Segundo Flauzino, hoje as pessoas são levadas a crer que é mais importante comer carboidrato ou proteína do que alimentos em si. Enquanto o mais importante é comer o que quiser com equilíbrio, explica. De acordo com a nutricionista, todos os alimentos são permitidos, sem a necessidade de dietas da moda. “Dá para ter uma alimentação saudável sem dietas restritivas, quando você começa a comer alimentos in natura, diminuir processados, cozinhar, e sem a necessidade de focar somente na nutrição”.
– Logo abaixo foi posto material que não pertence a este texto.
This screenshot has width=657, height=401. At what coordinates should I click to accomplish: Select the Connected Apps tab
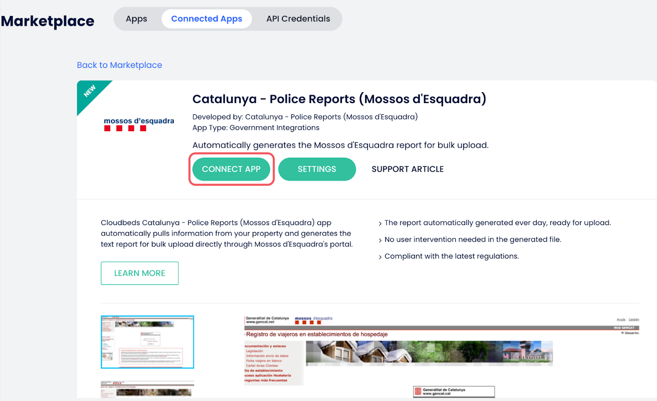click(x=207, y=19)
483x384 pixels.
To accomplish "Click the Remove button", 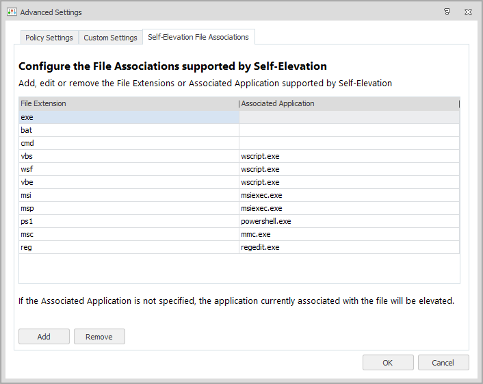I will pyautogui.click(x=99, y=337).
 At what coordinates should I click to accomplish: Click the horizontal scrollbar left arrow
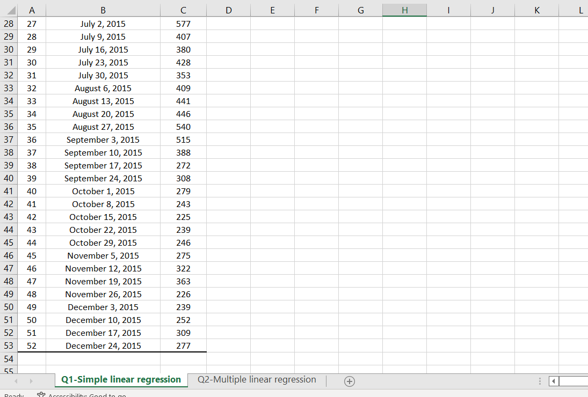point(554,381)
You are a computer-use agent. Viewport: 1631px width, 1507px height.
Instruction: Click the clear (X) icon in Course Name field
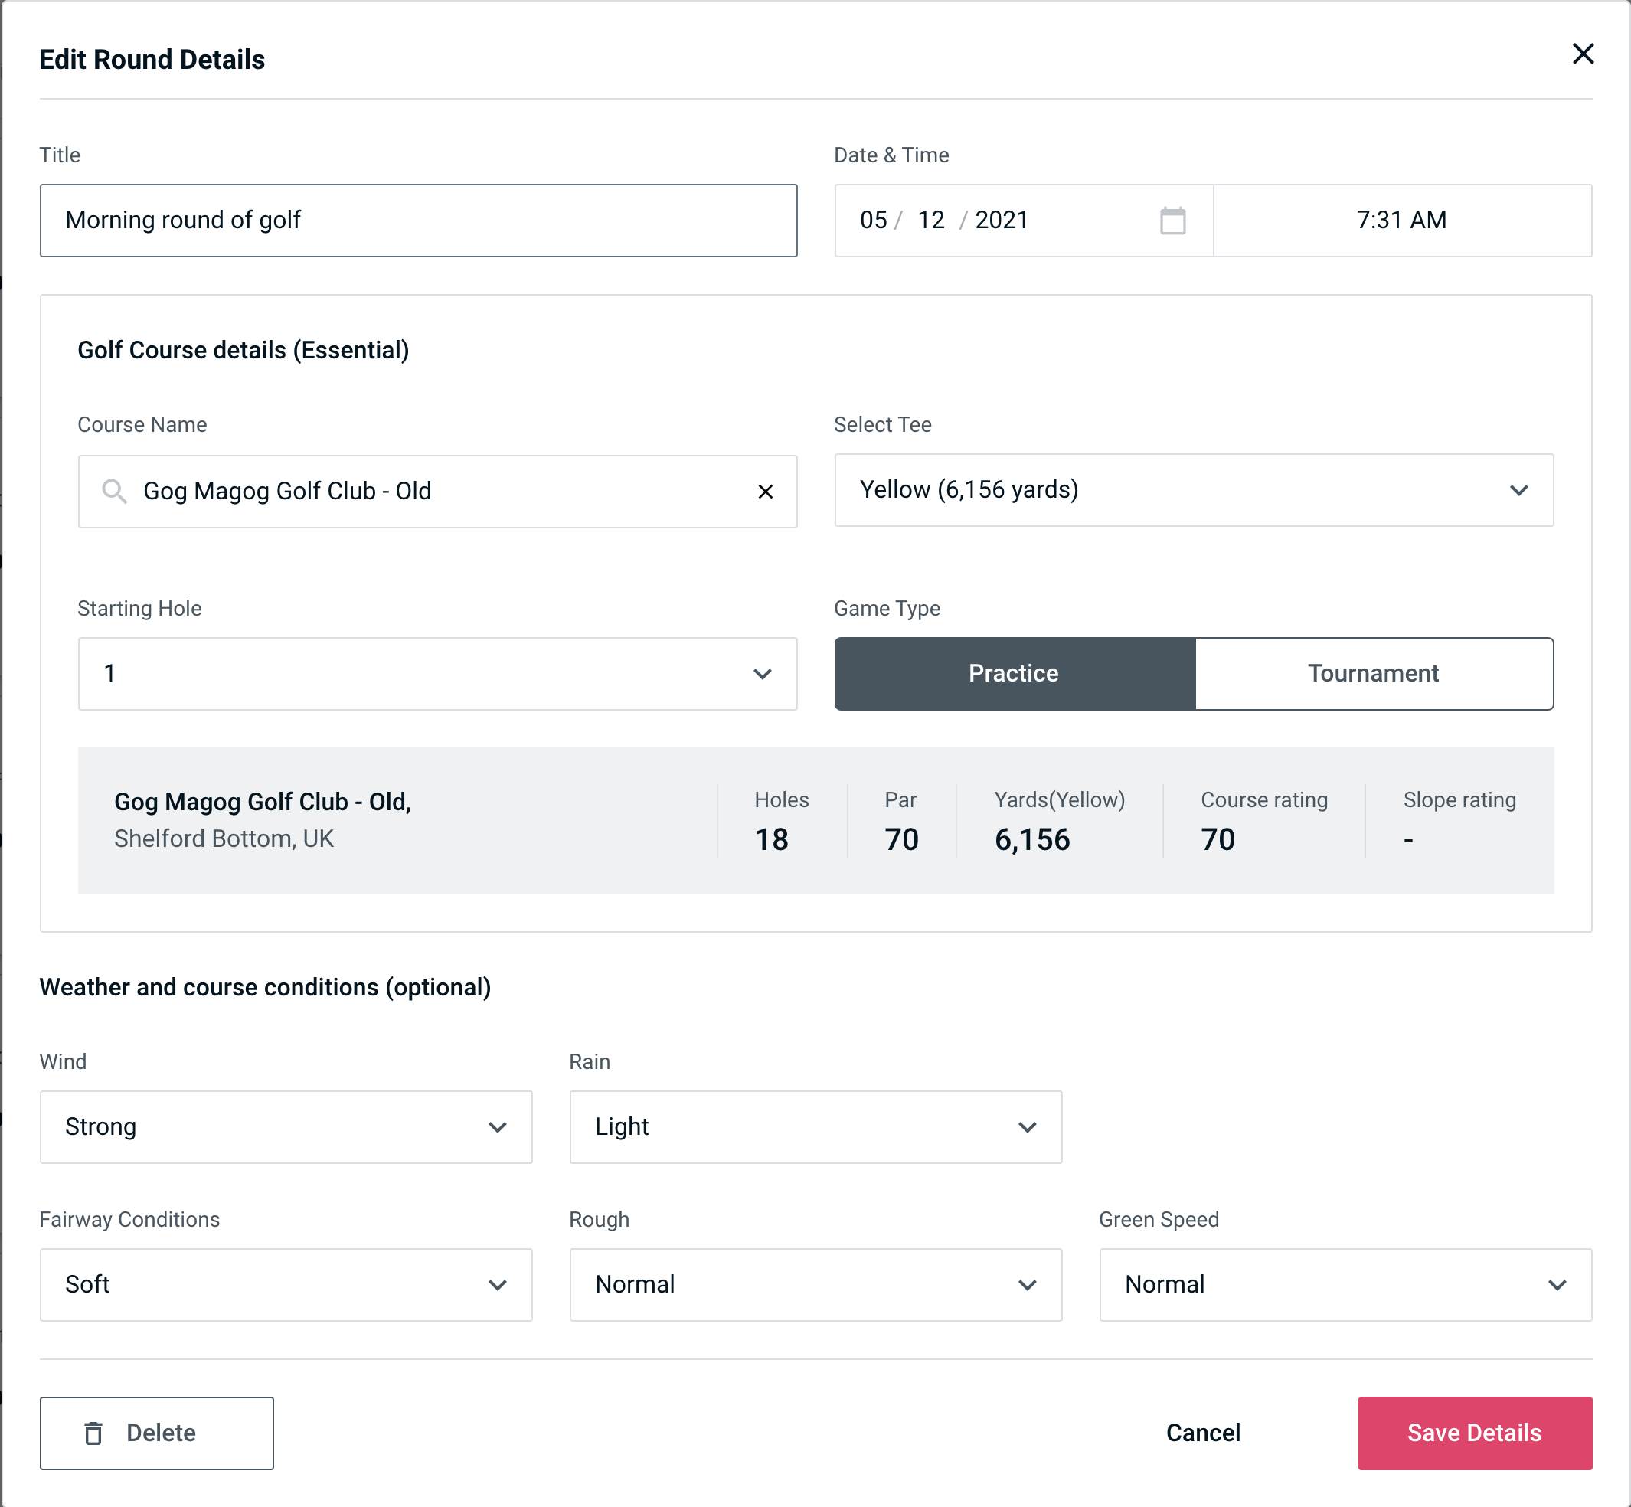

Para ela, ingerir alimentos considerados menos saudáveis em uma festa não deveria ser questionado, porque comer é um ato social também. “Não é correto comer sorvete todos os dias, porque pode causar problemas de saúde, mas tudo bem em determinadas ocasiões, como uma reunião familiar. Isso também é promover saúde”.
A nutricionista destaca que ser contra dieta não quer dizer que ela não apoie o emagrecimento de pessoas que querem perder peso. Mas, antes de receitar qualquer alimento, é importante entender o contexto que a pessoa vive e o motivo de querer emagrecer.
“Quando alguém me procura para o emagrecimento, eu trabalho os motivos da demanda. Em 99% dos casos, não é a primeira vez que a pessoa está tentando emagrecer. Então, quero entender o que aconteceu antes e de onde vêm essas expectativas”.